Introduction

Stretching across the equator for nearly 5,000 km in the South East Asia and Oceania regions, the Republic Indonesia is the largest archipelago state in the world comprising of 17,508 islands. It is the world’s fourth most populous country with an estimated population of around 237 million people.

Among other countries in Asia, Indonesia was hit the hardest by the East Asian financial crisis in 1997–98. While the economic was recovered after several years, the growth rate was never sufficient to leverage employment rate. Stagnant income growth and the increase of fuel and staple products have worsened poverty level.

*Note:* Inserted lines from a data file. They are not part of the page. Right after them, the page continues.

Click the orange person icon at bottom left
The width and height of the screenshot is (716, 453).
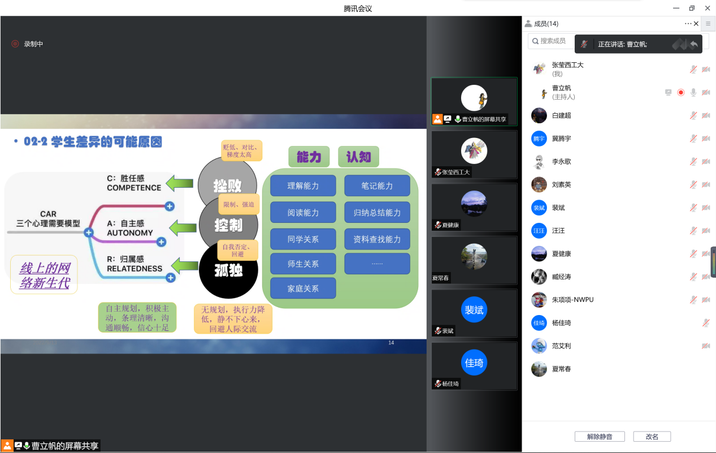tap(7, 446)
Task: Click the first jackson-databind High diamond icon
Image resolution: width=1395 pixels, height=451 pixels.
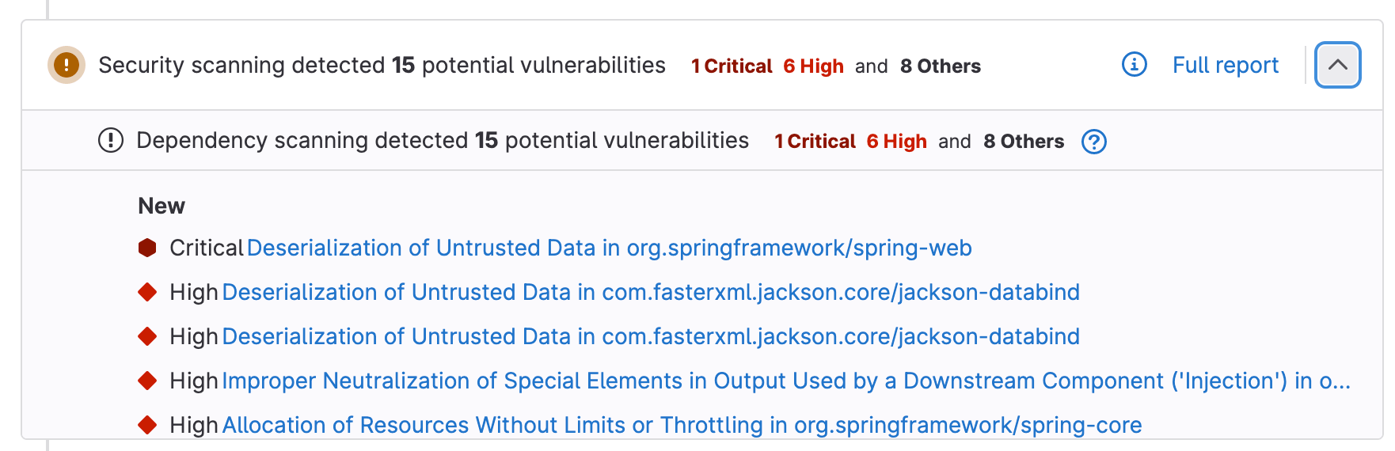Action: tap(147, 293)
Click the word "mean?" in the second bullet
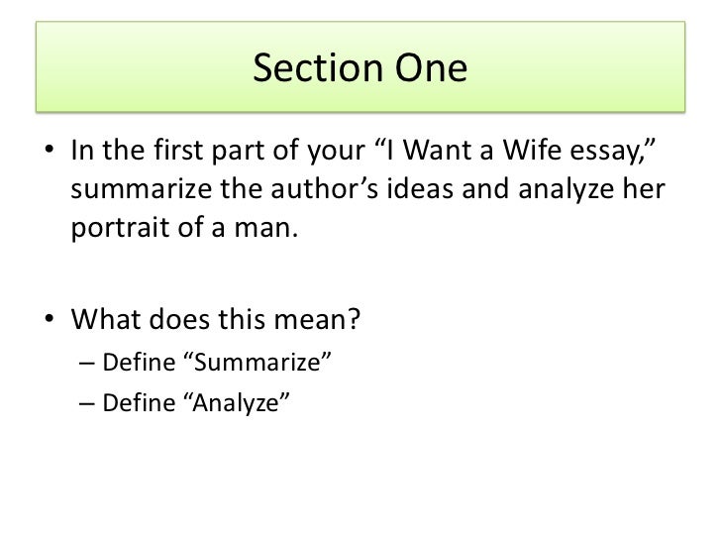 317,318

As demands for basic needs of the poor remain unfulfilled adequately due to financial limitation, access to appropriate health care has never been considered as priority. Even worst sometime, accessing health service has not even been considered as an opportunity for the poor to have. This condition has created larger problem: the lack of knowledge and awareness the people has about health and its significance, which further becomes the reason of many diseases the people is now facing.

Being a developing country, Indonesia is still struggling with efforts to provide its people equitable access in many sectors such as education, justice, and health, in particular for the most poor and underprivileged. For health sector, the most effective way to assist them is done through what we call Bakti Sosial (social work), where health services are given directly to them, by providing them with resources needed to deal with health problems, to cure, as well as to provide knowledge to them about health.